◆ Bacaan yang Diberikan:

■ ■ ■ ■ ■

Friday, April 18, 2008

ahmadiyah

PERBANDINGAN ANTARA PAHAM MAHDI SYI'AH DAN AHMADIYAH (4/4)
oleh Drs. Muslih Fathoni, M.A.

Kondisi ummat yang demikian, menurut paham Mahdi Ahmadiyah
ini, diperlukan adanya wahyu muhaddas oleh seorang Mujaddid
guna membersihkan agama dari berbagai bentuk kebid'ahan dan
penyelewengan. Kedua, agar dapat menangkap makna al-Quran
dan menafsirkannya sesuai dengan perkembangan zamannya.
Ketiga, guna memberi contoh cara-cara hidup Muslim yang
sejati, dan cara-cara memperjuangkan Islam yang relevan
dengan tuntutan masanya. Oleh sebab itu, gerakan Mahdiisme
Ahmadiyah dalam merealisasikan ide kemahdiannya, menuju pada
tujuan yang dicita-citakan adalah dengan jalan damai tanpa
kekerasan. Cara ini menurut mereka, adalah cocok dengan
sifat dan cara yang ditempuh oleh 'Isa al-Masih dalam
menyampaikan dakwahnya kepada Bani Israil. Menurut paham
aliran ini, menyebarkan kebenaran Islam dan paham
kemahdiannya dengan menggunakan argumen-argumen rasional dan
fakta-fakta sejarah yang obyektif, bila dibandingkan dengan
cara-cara kekerasan dan berperang atau jihad asgar, cara
terakhir ini, dianggap tidak sesuai dengan sifat Islam itu
sendiri, yang merupakan rahmatan lil-Alamin (rahmat bagi
seluruh alam).

Dengan demikian, corak kemahdian Syi'ah pada umumnya adalah
aktif yang agresif dan bersifat politiko-religious,
sedangkan corak kemahdian Ahmadiyah adalah aktif yang
defensif dan bersifat sosio-religious.

■ ■ ■ ■ ■

◆ Bahan Terkumpul:

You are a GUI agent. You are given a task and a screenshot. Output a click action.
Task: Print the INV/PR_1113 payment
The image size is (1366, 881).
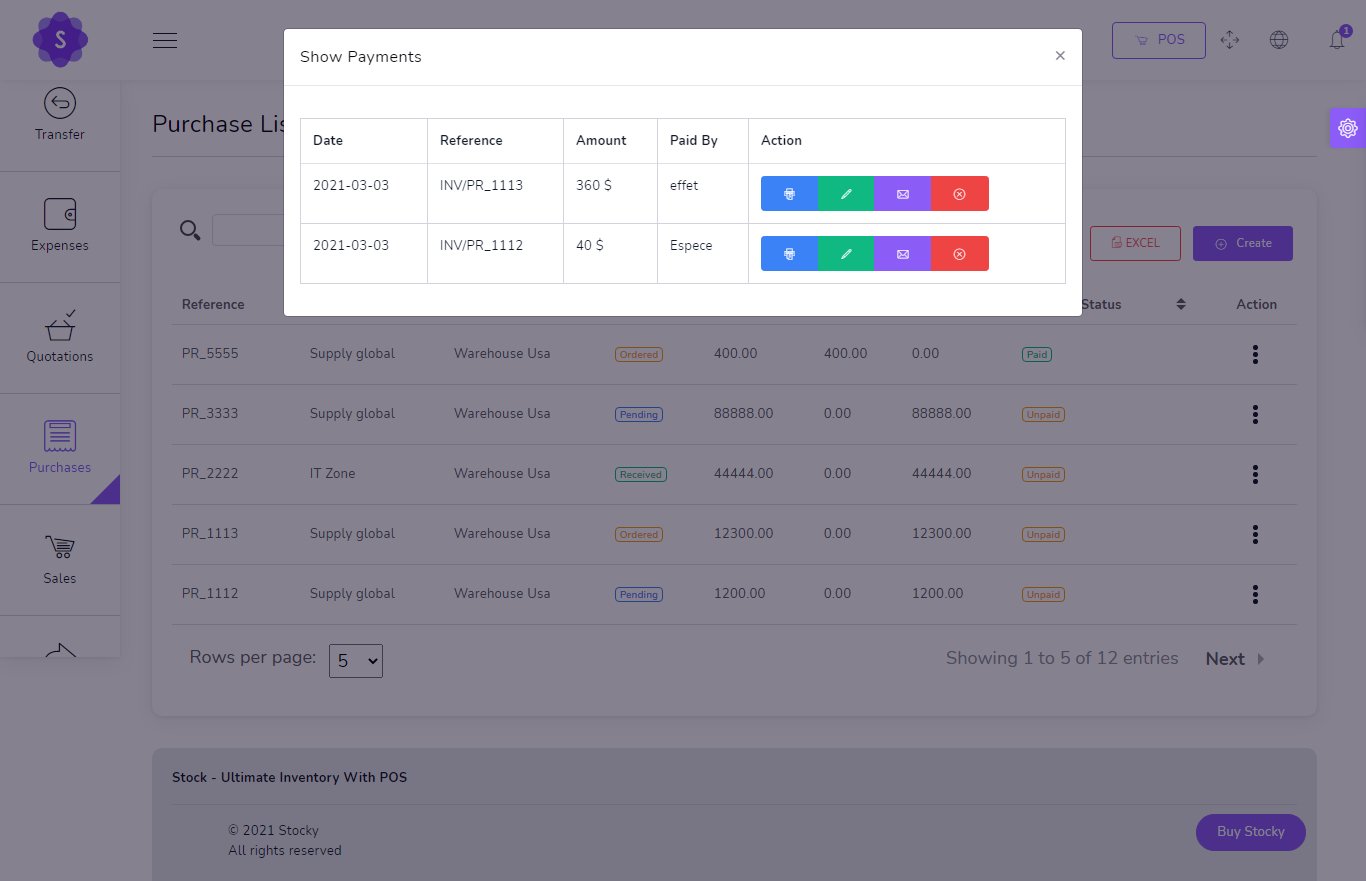click(x=789, y=194)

■ ■ ■ ■ ■

◆ Yang Perlu Dikerjakan:
**A)** Sebutkan semua tujuan diperlukannya wahyu muhaddas oleh seorang Mujaddid menurut paham Mahdi Ahmadiyah, sesuai bacaan tentang paham Mahdi Syi'ah dan Ahmadiyah.
**B)** Tuliskan lanjutan bacaan tentang paham Mahdi Syi'ah dan Ahmadiyah, dimulai sesudah kalimat terakhirnya.

◆ Hasilnya:
**A)**
1. Membersihkan agama dari berbagai bentuk kebid'ahan dan penyelewengan.
2. Menangkap makna al-Quran dan menafsirkannya sesuai dengan perkembangan zamannya.
3. Memberi contoh cara-cara hidup Muslim yang sejati dan cara-cara memperjuangkan Islam yang relevan dengan tuntutan masanya.

**B)**
D. PAHAM MAHDI DAN MASALAH AKIDAH

Sebagaimana diketahui dalam uraian di atas, paham Mahdi atau
Mahdiisme bagi golongan Syi'ah maupun Ahmadiyah, dipandang
sebagai keyakinan yang prinsip, sehingga ia merupakan ajaran
yang harus dipertahankan dan diperjuangkan keberadaannya.
Akan tetapi, apabila paham ini dikaitkan dengan akidah
Islam, maka ia bukan merupakan salah satu rukun iman yang
wajib diyakini dan diikuti oleh setiap Muslim. Oleh karena
paham ini tidak ada hubungannya serta tidak ada dasarnya
dalam al-Quran atau dasar otentiknya.

Gerakan millenarium atau gerakan messiah yang diwarnai
dengan [kata-kata Arab], yang dikenal oleh masyarakat Islam
sebagai gerakan al-Mahdi, pada dasarnya dipengaruhi oleh
unsur-unsur ajaran Yahudi dan terutama oleh ajaran Nasrani.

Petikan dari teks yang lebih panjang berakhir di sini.